* _SUPPLIED TEXT_
▼
Compared to a PCR amplification and Sanger sequencing approach, target enrichment may be more expensive, although Sanger cannot provide information about nucleotide variants. A PCR pre-amplification step can be also used before NGS library preparation, designing primers for long-distance PCR of 2000–5000 bp, as reported for Bovine Viral Diarrhea virus and West Nile virus20,21, although they might introduce amplification bias and need to be conserved between different strains. Moreover, from our experience, the amplification of N, PVC and F genes for typing is not always successful in positive samples. Thus, a pre-amplification using long PCR assays for NGS sequencing may be an issue of concern for some samples. Direct NGS sequencing of total RNA, as reported earlier, has the great disadvantage of generating a huge amount of data when only less than 1% is desired. An additional drawback of this massive approach may be also the generation of an incomplete genome sequence of the virus of interest, as reported by Jo and colleagues3, and also in the case of sample 22,497, generated by a traditional metagenomic approach. Of course, the metagenomic approach is more exhaustive if the aim of a study is not a single virus, but instead the whole microbiota. However, even with a target enrichment, we were able to identify some potentially pathogenic bacteria like P. damselae, S. enterica, and Clostridium spp., which were already reported in stranded cetacean specimens in the Mediterranean Sea22,23,24.
▲
* _SUPPLIED INFORMATION_
▼
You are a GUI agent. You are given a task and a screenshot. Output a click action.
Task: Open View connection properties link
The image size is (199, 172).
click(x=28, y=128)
▲
* _WHAT YOU ARE ASKED TO DO_
Copy out the whole passage on target enrichment and viral sequencing word for word. You can ignore the lines for this exercise.

* _SOLUTION TO THE EXERCISE_
Compared to a PCR amplification and Sanger sequencing approach, target enrichment may be more expensive, although Sanger cannot provide information about nucleotide variants. A PCR pre-amplification step can be also used before NGS library preparation, designing primers for long-distance PCR of 2000–5000 bp, as reported for Bovine Viral Diarrhea virus and West Nile virus20,21, although they might introduce amplification bias and need to be conserved between different strains. Moreover, from our experience, the amplification of N, PVC and F genes for typing is not always successful in positive samples. Thus, a pre-amplification using long PCR assays for NGS sequencing may be an issue of concern for some samples. Direct NGS sequencing of total RNA, as reported earlier, has the great disadvantage of generating a huge amount of data when only less than 1% is desired. An additional drawback of this massive approach may be also the generation of an incomplete genome sequence of the virus of interest, as reported by Jo and colleagues3, and also in the case of sample 22,497, generated by a traditional metagenomic approach. Of course, the metagenomic approach is more exhaustive if the aim of a study is not a single virus, but instead the whole microbiota. However, even with a target enrichment, we were able to identify some potentially pathogenic bacteria like P. damselae, S. enterica, and Clostridium spp., which were already reported in stranded cetacean specimens in the Mediterranean Sea22,23,24.